Set exercise → Render the lines of the listing from the line with "Task: Click the Refresh" to the line with "Switch to the Params" as a numbered list, leaving out any blank lines.

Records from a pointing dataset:
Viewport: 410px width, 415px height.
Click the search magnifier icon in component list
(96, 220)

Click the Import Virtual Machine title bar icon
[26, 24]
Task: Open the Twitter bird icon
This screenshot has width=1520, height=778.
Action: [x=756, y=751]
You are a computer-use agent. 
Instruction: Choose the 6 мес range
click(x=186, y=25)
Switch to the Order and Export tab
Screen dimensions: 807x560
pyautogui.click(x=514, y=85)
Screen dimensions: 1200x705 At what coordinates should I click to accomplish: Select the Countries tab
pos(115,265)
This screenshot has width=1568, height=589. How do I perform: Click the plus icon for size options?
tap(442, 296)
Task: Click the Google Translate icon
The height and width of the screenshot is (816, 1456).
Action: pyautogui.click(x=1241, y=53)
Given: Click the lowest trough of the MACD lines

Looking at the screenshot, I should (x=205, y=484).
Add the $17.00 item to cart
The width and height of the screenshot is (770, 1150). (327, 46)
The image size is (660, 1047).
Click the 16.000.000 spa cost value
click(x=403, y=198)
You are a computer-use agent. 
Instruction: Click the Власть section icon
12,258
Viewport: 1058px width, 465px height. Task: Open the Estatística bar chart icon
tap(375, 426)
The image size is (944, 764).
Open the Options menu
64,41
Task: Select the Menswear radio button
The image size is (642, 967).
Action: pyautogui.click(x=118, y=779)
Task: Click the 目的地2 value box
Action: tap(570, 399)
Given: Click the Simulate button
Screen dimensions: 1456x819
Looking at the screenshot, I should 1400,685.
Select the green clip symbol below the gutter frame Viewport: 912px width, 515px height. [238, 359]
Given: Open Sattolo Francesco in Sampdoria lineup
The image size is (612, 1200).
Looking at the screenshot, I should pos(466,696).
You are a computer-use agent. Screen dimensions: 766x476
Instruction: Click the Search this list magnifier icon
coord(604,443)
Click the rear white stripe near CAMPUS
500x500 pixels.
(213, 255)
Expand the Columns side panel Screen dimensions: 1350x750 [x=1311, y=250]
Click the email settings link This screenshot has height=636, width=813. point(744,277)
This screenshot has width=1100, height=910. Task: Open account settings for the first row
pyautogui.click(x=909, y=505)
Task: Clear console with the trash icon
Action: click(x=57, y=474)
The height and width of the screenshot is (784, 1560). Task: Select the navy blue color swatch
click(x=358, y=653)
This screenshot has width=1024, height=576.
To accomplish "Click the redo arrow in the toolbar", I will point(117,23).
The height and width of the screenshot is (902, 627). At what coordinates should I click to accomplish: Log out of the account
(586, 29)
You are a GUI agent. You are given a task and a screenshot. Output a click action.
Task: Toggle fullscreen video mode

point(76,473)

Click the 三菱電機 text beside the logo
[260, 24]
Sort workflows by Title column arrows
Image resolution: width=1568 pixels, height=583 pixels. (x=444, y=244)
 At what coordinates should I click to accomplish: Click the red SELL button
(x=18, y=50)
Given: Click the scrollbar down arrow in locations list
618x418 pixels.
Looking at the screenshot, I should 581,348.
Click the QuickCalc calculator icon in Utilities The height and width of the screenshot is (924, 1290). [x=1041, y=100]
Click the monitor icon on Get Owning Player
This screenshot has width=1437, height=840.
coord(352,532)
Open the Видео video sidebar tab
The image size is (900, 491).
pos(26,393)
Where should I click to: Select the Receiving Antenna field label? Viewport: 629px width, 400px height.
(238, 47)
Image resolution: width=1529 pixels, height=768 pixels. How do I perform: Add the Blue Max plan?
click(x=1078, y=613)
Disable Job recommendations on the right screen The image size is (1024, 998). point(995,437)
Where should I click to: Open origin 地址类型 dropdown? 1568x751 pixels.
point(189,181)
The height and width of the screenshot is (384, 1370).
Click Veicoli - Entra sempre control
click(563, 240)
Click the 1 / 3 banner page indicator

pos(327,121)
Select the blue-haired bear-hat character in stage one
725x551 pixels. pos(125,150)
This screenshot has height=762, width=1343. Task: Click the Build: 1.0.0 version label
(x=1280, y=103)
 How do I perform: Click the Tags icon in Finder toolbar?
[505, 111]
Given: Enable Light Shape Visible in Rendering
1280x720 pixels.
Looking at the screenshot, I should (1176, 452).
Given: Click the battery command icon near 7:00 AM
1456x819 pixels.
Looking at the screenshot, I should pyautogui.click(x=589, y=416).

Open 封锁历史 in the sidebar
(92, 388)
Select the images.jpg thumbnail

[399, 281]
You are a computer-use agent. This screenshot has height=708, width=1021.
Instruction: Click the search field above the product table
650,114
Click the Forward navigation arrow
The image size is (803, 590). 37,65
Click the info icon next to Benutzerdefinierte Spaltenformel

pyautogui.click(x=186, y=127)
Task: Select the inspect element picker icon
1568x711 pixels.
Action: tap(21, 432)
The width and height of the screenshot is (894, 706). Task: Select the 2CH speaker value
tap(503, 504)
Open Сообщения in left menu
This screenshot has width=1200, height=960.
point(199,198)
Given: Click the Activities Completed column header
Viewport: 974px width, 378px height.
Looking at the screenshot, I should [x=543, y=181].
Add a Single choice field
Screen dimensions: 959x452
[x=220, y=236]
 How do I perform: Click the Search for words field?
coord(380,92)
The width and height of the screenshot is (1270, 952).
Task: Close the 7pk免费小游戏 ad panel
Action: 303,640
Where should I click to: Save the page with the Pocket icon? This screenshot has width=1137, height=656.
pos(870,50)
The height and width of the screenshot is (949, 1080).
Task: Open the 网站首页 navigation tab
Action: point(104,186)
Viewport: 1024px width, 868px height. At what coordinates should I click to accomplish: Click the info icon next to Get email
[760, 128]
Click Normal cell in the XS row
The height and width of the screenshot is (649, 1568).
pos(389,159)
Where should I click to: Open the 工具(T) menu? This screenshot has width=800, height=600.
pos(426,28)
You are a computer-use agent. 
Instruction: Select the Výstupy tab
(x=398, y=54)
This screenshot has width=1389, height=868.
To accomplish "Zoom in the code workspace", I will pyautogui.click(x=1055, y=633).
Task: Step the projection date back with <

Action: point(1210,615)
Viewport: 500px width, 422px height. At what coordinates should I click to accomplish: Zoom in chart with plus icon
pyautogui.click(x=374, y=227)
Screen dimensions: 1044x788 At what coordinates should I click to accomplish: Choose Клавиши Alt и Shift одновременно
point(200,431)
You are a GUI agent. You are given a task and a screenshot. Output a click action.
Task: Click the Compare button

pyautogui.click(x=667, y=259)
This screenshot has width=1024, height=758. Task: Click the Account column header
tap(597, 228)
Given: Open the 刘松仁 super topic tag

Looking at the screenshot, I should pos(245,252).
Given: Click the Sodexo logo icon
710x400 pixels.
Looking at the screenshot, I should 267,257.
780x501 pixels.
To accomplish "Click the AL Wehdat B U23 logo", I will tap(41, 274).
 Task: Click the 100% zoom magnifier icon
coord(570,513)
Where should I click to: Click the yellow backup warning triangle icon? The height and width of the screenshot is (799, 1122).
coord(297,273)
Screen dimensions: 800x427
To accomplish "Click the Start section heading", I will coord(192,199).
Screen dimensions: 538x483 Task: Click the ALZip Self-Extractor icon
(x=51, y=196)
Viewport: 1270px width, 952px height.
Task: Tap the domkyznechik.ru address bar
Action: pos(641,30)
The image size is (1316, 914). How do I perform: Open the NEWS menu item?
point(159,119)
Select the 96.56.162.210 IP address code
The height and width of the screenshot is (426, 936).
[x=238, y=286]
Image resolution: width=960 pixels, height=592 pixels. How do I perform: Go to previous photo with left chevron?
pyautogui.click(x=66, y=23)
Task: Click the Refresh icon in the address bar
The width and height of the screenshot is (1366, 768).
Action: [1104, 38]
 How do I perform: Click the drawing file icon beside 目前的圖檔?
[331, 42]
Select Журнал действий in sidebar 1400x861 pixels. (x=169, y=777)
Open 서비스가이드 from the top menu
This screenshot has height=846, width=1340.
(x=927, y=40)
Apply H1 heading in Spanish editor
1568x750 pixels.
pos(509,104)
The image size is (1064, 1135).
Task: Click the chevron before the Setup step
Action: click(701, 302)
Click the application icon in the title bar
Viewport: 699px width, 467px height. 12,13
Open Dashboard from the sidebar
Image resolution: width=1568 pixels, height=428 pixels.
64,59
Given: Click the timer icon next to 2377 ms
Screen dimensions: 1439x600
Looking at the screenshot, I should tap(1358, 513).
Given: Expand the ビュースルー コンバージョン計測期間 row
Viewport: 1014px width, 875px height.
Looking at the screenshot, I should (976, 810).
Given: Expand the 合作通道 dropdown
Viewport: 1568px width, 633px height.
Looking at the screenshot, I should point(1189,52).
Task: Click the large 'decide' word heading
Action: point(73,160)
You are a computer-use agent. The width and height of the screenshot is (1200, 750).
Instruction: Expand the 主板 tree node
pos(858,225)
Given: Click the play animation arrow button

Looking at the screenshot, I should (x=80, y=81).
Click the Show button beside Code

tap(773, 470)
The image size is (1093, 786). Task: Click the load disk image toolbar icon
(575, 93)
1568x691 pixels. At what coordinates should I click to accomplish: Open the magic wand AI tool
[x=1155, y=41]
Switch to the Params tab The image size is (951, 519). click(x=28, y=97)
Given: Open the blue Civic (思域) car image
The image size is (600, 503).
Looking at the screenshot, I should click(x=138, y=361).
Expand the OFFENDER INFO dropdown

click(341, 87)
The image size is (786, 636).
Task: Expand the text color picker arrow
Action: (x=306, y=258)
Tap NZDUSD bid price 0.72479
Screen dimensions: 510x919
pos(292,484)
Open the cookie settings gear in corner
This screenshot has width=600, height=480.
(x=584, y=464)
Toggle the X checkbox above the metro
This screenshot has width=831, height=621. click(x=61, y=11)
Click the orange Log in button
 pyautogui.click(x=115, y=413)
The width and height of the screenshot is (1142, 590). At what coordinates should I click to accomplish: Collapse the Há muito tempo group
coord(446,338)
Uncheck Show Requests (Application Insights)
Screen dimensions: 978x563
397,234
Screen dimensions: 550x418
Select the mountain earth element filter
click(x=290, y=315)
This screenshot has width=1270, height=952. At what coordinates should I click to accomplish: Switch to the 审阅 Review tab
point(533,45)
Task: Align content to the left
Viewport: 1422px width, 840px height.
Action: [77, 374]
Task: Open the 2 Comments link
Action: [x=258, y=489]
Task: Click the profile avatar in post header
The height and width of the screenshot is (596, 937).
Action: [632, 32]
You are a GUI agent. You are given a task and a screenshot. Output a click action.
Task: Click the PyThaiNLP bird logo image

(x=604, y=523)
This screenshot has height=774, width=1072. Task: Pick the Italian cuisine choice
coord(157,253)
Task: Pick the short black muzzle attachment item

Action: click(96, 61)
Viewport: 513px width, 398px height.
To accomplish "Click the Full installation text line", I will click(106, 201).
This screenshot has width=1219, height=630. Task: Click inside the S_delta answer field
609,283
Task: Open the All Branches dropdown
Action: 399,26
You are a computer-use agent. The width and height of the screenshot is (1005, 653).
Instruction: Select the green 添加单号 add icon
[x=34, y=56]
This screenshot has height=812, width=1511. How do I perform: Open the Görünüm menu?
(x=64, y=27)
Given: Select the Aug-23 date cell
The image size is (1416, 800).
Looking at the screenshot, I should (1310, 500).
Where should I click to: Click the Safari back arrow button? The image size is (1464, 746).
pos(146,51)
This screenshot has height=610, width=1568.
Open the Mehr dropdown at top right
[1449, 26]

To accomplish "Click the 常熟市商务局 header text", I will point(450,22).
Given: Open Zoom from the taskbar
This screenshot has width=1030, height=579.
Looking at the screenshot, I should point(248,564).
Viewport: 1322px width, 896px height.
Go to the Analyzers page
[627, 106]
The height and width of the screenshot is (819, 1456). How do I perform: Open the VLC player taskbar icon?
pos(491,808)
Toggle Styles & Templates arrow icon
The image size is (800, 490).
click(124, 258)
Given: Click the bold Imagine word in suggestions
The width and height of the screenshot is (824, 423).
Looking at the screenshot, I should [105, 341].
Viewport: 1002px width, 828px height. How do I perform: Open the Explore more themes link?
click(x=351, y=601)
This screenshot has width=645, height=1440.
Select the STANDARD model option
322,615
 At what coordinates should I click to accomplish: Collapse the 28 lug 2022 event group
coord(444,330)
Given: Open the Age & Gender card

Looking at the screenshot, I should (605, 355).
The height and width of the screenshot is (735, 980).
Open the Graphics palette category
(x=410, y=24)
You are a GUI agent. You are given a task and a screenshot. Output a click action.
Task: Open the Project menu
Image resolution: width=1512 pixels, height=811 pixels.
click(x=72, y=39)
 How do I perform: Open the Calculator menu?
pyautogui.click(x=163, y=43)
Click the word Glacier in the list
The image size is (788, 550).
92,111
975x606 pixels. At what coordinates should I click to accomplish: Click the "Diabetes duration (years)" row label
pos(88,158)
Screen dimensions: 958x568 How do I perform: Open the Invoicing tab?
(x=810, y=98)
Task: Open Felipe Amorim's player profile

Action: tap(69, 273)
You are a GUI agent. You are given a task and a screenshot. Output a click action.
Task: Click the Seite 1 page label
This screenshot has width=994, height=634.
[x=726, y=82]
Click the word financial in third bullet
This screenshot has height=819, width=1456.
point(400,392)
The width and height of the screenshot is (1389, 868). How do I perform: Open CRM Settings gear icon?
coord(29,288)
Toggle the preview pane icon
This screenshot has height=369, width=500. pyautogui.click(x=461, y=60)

Answer to this exercise →
1. Task: Click the Refresh icon in the address bar
2. The width and height of the screenshot is (1366, 768).
3. Action: [1104, 38]
4.  How do I perform: Click the drawing file icon beside 目前的圖檔?
5. [331, 42]
6. Select Журнал действий in sidebar 1400x861 pixels. (x=169, y=777)
7. Open 서비스가이드 from the top menu
8. This screenshot has height=846, width=1340.
9. (x=927, y=40)
10. Apply H1 heading in Spanish editor
11. 1568x750 pixels.
12. pos(509,104)
13. The image size is (1064, 1135).
14. Task: Click the chevron before the Setup step
15. Action: click(701, 302)
16. Click the application icon in the title bar
17. Viewport: 699px width, 467px height. 12,13
18. Open Dashboard from the sidebar
19. Image resolution: width=1568 pixels, height=428 pixels.
20. 64,59
21. Given: Click the timer icon next to 2377 ms
22. Screen dimensions: 1439x600
23. Looking at the screenshot, I should tap(1358, 513).
24. Given: Expand the ビュースルー コンバージョン計測期間 row
25. Viewport: 1014px width, 875px height.
26. Looking at the screenshot, I should (976, 810).
27. Given: Expand the 合作通道 dropdown
28. Viewport: 1568px width, 633px height.
29. Looking at the screenshot, I should point(1189,52).
30. Task: Click the large 'decide' word heading
31. Action: point(73,160)
32. You are a computer-use agent. The width and height of the screenshot is (1200, 750).
33. Instruction: Expand the 主板 tree node
34. pos(858,225)
35. Given: Click the play animation arrow button
36. Looking at the screenshot, I should (x=80, y=81).
37. Click the Show button beside Code
38. tap(773, 470)
39. The image size is (1093, 786). Task: Click the load disk image toolbar icon
40. (575, 93)
41. 1568x691 pixels. At what coordinates should I click to accomplish: Open the magic wand AI tool
42. [x=1155, y=41]
43. Switch to the Params tab The image size is (951, 519). click(x=28, y=97)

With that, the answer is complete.